Intentions de vote:ADQ 7%

PLQ 24%

PQ 49%

QS 13%

PV 8%

Hugo Béland-Falardeau, 29 ans, vendeur. Montréal.

Je vais assurément voter pour Québec solidaire parce que c'est le parti qui me représente le mieux et qui parle le plus de ces enjeux. Québec solidaire s'oppose à la privatisation des sociétés d'État, il a une vision sociale de l'économie, veut préserver la nationalisation de l'énergie. Je suis conscient qu'on ne va pas assister à une grande percée de la gauche en 2008, mais si Québec solidaire peut élire un député à l'Assemblée nationale, cela va augmenter la visibilité des causes qui me tiennent à coeur et, petit à petit, les autres partis vont devoir se rencontrer autour de ces enjeux-là.

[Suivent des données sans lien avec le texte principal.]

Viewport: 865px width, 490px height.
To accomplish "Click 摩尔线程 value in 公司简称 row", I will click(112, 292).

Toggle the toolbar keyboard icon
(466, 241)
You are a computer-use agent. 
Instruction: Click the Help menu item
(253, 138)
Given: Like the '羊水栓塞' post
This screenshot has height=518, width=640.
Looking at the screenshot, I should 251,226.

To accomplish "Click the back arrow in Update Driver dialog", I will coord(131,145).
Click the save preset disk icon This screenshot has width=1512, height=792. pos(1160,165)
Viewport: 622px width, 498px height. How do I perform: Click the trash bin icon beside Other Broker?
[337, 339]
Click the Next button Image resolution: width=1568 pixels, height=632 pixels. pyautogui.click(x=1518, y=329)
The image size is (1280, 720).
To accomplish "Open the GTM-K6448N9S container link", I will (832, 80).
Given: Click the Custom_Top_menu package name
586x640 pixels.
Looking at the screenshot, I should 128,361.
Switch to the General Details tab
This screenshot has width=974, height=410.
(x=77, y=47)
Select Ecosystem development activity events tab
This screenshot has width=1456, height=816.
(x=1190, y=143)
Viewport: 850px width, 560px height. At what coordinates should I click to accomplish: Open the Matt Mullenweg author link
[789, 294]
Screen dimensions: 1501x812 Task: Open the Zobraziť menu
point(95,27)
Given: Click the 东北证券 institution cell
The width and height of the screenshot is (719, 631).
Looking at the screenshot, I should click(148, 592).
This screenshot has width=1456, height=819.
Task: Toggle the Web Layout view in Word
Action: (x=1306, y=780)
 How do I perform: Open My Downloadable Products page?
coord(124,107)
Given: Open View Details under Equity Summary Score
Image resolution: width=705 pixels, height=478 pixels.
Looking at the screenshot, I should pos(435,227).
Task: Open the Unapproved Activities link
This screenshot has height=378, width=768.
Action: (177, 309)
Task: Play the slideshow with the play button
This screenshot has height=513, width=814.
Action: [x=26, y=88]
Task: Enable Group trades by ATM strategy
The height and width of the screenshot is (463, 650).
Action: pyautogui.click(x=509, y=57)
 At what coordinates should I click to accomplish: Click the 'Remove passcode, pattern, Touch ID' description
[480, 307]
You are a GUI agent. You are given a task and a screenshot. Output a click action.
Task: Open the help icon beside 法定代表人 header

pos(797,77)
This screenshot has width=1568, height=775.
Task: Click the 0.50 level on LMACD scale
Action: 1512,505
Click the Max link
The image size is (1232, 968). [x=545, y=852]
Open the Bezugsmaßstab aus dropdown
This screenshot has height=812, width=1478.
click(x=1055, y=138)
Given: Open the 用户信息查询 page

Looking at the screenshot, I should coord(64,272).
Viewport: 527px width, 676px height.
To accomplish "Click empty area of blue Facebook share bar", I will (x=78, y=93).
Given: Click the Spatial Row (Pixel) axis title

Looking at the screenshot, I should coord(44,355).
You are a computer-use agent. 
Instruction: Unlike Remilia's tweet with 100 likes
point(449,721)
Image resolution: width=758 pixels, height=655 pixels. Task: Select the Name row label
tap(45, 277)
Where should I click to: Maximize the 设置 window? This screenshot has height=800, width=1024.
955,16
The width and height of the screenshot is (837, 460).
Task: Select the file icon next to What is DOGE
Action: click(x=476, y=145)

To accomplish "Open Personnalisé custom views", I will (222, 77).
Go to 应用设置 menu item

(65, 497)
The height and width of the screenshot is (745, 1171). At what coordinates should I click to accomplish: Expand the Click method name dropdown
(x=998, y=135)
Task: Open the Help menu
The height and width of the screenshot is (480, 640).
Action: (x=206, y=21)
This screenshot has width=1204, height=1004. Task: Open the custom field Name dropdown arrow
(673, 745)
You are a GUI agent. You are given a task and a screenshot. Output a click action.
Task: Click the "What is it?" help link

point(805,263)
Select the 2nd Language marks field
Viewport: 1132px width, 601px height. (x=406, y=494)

Mais de manière générale, la campagne ne m'intéresse pas vraiment parce qu'elle ne va pas changer grand-chose. Le gouvernement sera probablement le même après les élections. Les grands partis politiques nous saoulent de chiffres pour éviter de faire des promesses concrètes. Ils devraient parler davantage de ce qu'ils pourraient faire pour réduire la pauvreté, qui nous touche tous. Comment vont-ils aider les sans-abri? J'ai travaillé dans un hôpital et j'ai vu qu'il faut investir pour que les services offerts aux personnes dans le besoin s'améliorent.

Méthodologie du sondage: sondage réalisé par téléphone auprès de 1003 personnes du 6 au 13 novembre 2008. Marge d'erreur: 3 points, 19 fois sur 20 lorsque l'échantillon est complet.